Saved entries
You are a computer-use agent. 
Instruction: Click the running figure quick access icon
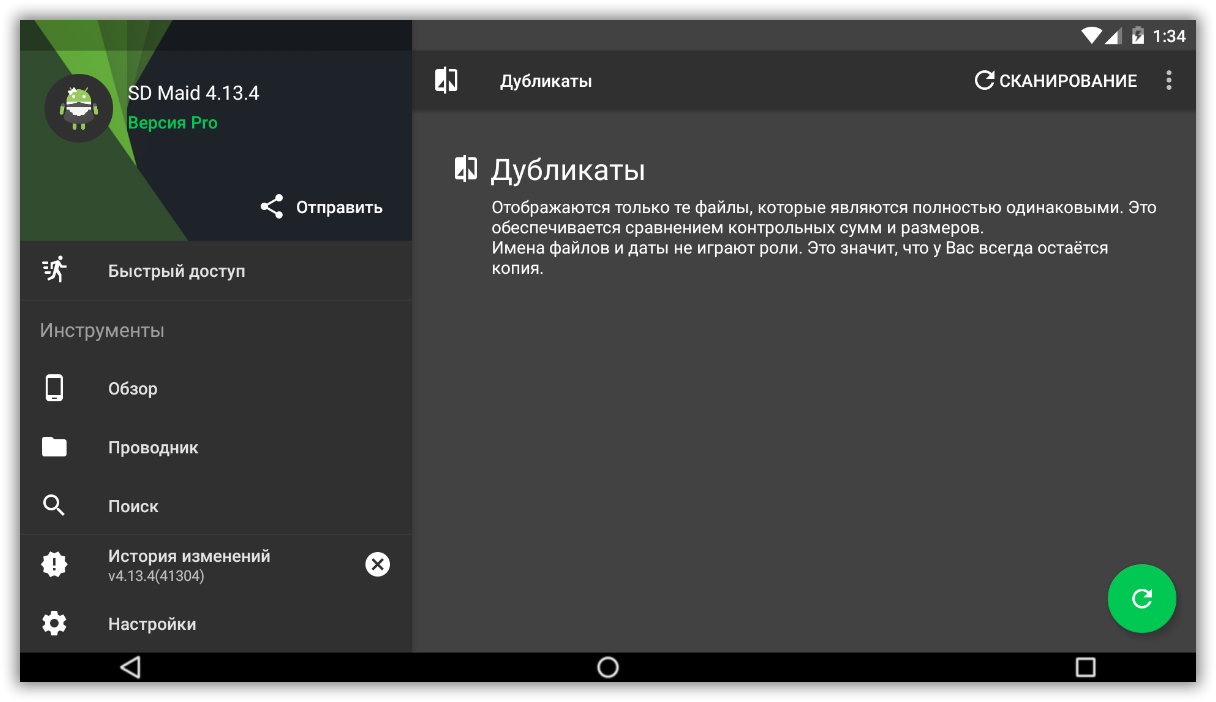click(54, 270)
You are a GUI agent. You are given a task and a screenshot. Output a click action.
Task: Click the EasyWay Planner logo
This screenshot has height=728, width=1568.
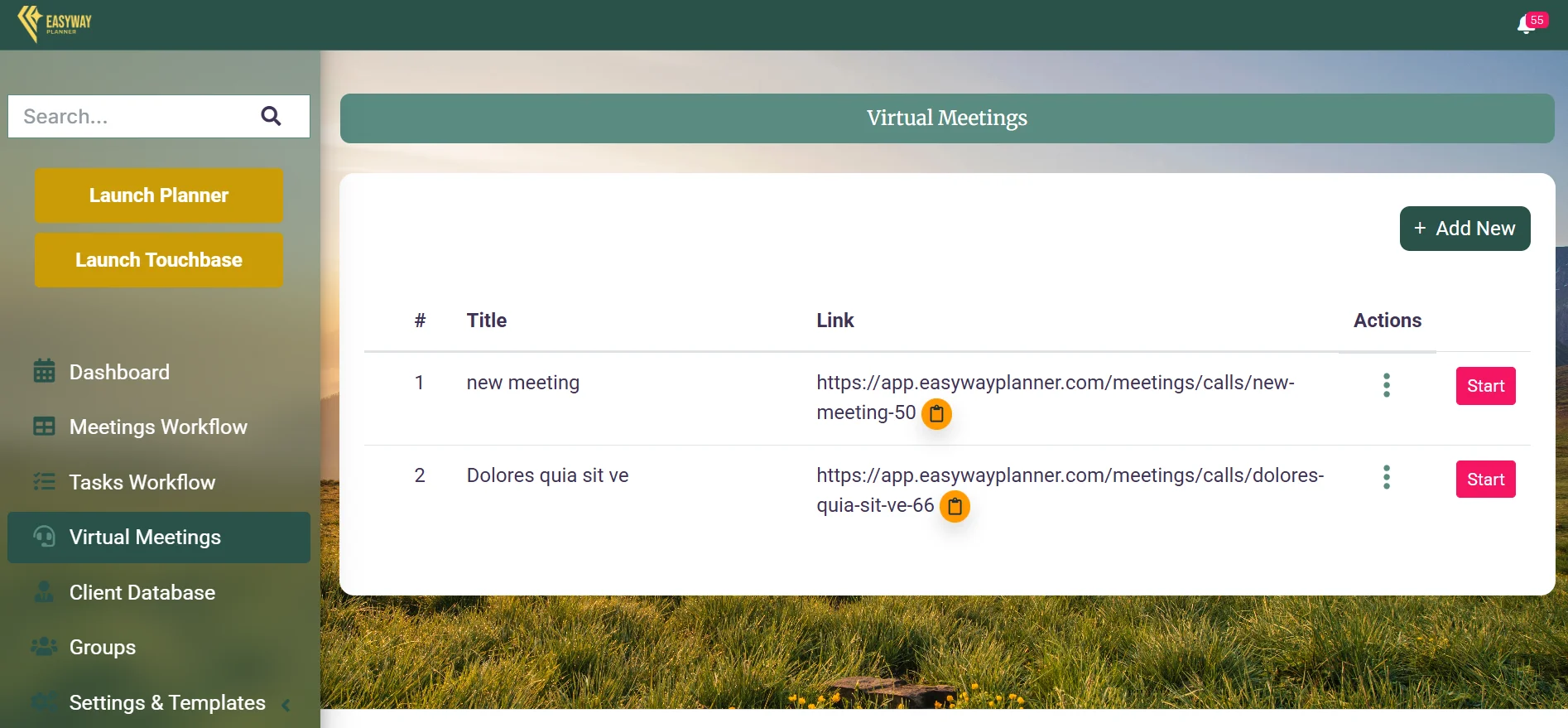pos(55,23)
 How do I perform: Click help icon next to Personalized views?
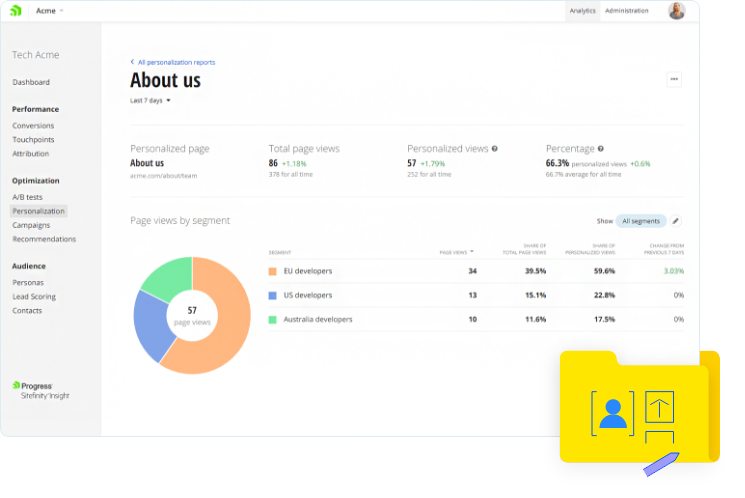(495, 149)
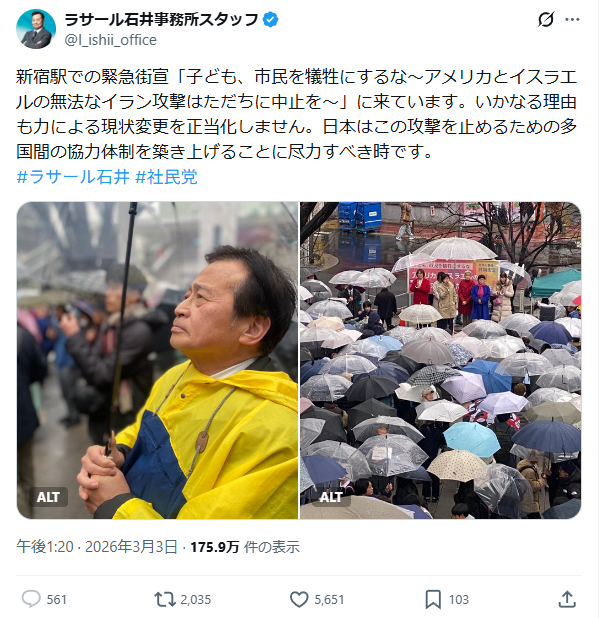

Goal of the exercise: Repeat every entry above exactly as written and omit any pictures it holds.

Result for this task:
You are a computer-use agent. 
Instruction: Click the running figure quick access icon
click(54, 270)
You are a GUI agent. You are given a task and a screenshot. Output a click action.
Task: Click the EasyWay Planner logo
This screenshot has height=728, width=1568.
pos(55,23)
 How do I perform: Click help icon next to Personalized views?
(495, 149)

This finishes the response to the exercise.